Get H2: In diesem IPCEI-Projekt wird die erste öffentlich zugängliche Wasserstoffinfrastruktur aufgebaut. Ein Pipeline-Netz verbindet die Erzeugung von grünem Wasserstoff in Lingen mit industriellen Abnehmern in Niedersachsen und Nordrhein-Westfalen.
Hyways for Future: Das Energieunternehmen EWE will durch die Koppelung der Sektoren Industrie, Energie und Verkehr einen emissionsfreien Verkehr mit grünem Wasserstoff in der Metropolregion Nordwest und Norddeutschland realisieren.
Abfallentsorgung mit Wasserstofffahrzeugen der Firma Faun: Faun entwickelte ein alternatives Antriebskonzept für Müllfahrzeuge und Kehrmaschinen und reduziert dadurch erfolgreich Schadstoffemissionen.
Coradia iLint: Der bei Alstom in Salzgitter entwickelte und hergestellte weltweit erste Brennstoffzellenzug schafft erhebliches CO2-Einsparpotenzial im Schienenverkehr.
Niedersachsen ist sich seiner besonderen Rolle und seiner Verantwortung im Prozess der industriellen Transformation bewusst. Das Ziel der Bundesregierung, bis 2030 Leitmarkt für Wasserstofftechnologien zu werden, wird unser Land tatkräftig unterstützen.
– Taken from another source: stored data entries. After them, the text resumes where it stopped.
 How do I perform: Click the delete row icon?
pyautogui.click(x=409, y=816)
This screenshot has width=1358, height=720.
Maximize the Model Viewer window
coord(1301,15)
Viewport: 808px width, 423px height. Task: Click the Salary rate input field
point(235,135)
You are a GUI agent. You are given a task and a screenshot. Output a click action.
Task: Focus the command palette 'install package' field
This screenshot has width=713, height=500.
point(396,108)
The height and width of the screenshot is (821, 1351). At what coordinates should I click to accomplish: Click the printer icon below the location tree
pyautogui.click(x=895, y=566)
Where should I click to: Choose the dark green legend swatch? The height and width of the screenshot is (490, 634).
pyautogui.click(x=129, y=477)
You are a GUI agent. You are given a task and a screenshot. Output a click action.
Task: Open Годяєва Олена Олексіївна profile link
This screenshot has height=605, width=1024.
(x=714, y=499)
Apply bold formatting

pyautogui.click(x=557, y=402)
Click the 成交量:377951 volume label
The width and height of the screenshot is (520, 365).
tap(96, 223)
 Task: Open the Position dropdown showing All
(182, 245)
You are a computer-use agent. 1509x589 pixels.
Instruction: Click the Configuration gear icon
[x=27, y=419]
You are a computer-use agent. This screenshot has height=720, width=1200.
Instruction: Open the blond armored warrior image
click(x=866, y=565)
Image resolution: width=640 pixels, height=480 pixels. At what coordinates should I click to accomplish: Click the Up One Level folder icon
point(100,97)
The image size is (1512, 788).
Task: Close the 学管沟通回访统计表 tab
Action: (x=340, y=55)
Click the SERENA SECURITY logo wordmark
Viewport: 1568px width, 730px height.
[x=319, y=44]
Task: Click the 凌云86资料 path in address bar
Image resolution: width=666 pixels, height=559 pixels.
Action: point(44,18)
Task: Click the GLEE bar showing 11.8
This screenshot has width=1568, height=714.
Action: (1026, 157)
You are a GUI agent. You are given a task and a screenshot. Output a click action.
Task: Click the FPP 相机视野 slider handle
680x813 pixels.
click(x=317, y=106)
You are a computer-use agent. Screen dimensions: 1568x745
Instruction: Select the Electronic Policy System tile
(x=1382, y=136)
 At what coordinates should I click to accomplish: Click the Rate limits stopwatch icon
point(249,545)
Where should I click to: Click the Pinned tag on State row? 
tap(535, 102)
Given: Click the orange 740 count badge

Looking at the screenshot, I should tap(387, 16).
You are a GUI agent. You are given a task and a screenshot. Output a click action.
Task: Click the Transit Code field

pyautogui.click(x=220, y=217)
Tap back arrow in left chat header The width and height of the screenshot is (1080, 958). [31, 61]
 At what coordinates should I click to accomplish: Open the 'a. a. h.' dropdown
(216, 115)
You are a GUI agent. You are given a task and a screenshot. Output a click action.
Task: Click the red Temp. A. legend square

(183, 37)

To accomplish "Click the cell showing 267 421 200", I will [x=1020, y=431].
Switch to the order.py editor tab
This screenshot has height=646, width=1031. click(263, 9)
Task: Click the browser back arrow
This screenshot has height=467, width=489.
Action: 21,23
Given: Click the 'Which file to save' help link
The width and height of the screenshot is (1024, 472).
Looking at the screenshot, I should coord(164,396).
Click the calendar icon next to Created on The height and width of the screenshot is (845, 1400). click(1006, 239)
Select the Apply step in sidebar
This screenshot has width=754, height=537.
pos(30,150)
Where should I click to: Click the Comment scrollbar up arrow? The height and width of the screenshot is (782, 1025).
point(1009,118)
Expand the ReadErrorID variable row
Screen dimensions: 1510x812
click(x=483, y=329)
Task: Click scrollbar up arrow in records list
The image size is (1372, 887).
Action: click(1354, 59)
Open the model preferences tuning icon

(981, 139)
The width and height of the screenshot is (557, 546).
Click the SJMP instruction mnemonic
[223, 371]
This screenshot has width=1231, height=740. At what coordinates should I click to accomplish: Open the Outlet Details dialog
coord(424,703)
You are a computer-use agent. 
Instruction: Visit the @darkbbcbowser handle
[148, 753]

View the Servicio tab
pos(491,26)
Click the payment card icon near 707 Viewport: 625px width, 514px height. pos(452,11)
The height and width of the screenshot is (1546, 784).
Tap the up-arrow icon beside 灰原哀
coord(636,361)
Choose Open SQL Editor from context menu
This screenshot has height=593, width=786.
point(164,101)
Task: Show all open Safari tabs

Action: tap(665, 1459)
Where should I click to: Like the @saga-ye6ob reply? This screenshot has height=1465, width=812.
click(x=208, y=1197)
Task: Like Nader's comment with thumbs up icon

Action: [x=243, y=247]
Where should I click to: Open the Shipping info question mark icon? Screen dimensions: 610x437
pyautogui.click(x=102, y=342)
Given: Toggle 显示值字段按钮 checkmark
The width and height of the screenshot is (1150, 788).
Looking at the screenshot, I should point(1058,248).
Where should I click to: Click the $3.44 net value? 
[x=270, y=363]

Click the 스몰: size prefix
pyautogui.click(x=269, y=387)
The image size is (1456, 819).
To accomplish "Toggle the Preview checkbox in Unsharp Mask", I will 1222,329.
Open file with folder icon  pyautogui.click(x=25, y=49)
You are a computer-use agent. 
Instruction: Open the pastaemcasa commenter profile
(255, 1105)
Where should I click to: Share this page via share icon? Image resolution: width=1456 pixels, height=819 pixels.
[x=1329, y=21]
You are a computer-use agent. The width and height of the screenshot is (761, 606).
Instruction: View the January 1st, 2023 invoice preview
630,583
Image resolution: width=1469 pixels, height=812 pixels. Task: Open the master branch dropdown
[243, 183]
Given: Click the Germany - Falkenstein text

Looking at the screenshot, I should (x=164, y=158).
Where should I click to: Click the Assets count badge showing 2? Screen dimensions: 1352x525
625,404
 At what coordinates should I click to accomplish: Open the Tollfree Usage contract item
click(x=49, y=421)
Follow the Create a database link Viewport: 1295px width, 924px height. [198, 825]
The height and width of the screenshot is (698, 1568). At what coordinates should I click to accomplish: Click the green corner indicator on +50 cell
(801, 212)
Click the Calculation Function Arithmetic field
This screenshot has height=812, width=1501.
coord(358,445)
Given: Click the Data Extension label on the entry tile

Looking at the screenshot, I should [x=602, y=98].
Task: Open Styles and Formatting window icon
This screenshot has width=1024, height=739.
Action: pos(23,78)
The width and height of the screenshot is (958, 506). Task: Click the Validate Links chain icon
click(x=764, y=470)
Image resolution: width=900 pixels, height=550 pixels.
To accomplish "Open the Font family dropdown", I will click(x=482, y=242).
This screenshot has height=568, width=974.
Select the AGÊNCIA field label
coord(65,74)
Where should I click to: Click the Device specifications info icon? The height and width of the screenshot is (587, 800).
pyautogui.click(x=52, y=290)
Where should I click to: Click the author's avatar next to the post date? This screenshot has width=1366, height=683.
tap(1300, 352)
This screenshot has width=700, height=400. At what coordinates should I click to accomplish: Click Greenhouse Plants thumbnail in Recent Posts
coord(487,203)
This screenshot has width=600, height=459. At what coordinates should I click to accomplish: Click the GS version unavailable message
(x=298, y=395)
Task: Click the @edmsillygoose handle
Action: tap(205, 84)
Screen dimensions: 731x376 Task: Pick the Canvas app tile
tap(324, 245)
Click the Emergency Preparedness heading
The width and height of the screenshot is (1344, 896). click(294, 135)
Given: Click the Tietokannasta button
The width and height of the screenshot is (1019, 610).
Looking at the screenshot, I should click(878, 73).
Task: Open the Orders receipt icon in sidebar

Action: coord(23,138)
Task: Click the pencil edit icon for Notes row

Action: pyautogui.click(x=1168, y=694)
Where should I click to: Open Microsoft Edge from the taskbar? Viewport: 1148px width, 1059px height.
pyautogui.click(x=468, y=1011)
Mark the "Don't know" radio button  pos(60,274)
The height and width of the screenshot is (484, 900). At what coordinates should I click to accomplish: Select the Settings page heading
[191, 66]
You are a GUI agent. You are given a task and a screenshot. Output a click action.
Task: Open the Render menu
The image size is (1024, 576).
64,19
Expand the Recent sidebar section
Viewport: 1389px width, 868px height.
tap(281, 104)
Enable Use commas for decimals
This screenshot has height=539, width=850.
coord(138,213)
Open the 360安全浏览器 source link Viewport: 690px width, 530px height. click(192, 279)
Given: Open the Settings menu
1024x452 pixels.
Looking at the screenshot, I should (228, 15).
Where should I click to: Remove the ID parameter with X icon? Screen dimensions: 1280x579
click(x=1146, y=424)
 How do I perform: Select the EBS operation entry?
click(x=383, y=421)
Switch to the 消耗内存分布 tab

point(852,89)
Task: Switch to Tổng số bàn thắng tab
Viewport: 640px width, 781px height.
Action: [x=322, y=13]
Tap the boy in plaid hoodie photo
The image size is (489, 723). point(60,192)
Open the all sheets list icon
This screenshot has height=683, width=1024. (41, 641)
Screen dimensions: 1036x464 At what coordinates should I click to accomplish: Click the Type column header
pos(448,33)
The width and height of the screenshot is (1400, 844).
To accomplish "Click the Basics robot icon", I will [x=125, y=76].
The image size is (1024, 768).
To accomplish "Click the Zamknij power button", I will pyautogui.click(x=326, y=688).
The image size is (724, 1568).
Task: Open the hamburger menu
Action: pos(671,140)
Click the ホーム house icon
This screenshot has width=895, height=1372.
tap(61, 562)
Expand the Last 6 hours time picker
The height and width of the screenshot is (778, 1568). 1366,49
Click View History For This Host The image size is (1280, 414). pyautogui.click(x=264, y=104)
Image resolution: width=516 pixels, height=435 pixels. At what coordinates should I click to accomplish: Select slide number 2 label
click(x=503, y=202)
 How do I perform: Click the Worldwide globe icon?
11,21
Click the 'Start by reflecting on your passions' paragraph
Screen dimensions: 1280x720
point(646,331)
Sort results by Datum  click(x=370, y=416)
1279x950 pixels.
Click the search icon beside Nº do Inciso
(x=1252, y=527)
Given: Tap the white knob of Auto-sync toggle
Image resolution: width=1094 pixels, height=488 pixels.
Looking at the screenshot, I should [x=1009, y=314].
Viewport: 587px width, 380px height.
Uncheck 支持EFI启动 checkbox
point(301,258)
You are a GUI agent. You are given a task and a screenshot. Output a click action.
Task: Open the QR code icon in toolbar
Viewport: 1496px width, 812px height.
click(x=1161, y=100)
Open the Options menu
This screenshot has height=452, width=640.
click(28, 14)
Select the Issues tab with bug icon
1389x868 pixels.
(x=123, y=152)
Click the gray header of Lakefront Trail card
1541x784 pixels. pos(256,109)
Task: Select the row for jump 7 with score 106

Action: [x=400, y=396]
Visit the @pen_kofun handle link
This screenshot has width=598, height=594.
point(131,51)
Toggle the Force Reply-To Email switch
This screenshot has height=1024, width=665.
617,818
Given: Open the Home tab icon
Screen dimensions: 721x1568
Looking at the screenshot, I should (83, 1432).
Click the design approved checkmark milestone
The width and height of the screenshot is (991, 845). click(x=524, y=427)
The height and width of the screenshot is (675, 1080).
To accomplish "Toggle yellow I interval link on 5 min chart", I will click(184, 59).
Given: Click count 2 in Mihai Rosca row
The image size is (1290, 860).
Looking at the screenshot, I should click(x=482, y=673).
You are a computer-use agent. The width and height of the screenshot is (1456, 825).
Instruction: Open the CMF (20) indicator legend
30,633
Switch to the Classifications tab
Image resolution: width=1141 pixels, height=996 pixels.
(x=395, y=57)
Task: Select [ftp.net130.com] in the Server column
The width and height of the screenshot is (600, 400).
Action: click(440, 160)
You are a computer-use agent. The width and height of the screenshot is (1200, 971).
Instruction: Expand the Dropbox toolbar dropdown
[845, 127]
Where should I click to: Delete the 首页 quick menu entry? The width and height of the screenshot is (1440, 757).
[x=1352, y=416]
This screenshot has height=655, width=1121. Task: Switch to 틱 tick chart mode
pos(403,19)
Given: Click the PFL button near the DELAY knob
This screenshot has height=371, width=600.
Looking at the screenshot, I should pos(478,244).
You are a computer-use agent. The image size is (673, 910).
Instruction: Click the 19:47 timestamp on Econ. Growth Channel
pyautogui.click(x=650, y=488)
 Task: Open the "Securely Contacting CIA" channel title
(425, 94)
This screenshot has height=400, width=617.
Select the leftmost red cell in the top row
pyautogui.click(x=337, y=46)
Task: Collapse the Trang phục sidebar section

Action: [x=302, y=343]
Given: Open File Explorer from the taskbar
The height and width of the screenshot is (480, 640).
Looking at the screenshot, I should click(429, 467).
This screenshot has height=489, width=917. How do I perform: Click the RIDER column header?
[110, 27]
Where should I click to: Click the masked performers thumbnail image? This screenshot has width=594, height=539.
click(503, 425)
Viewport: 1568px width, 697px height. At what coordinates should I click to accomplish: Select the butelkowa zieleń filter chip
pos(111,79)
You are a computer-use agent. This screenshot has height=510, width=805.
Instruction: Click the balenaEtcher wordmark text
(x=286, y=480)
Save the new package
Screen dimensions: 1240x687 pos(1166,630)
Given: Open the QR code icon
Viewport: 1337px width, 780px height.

Um die von der Europäischen Union (EU) in Niedersachsen geförderten IPCEI-Projekte gegenfinanzieren zu können, müssen wir erhebliche Mittel aus dem Landeshaushalt in die Hand nehmen. Dies fällt uns nicht leicht, weil der Landeshaushalt aufgrund der Auswirkungen der Corona-Pandemie und voraussichtlich auch infolge des Krieges in der Ukraine erheblich belastet wird.
Es wird gelingen
Ich bin zuversichtlich, dass wir für unser mutiges und vorausschauendes Handeln belohnt werden. Die Industrie muss einen wesentlichen Beitrag leisten, dass wir bis 2045 klimaneutral werden. Wir möchten die Menschen in diesem Prozess mitnehmen, die Transformation sozial gestalten und letztendlich den Beweis antreten, dass sich Klimaschutzinnovationen volkswirtschaftlich und betriebswirtschaftlich lohnen. Ich bin überzeugt davon, dass uns dies gelingen wird.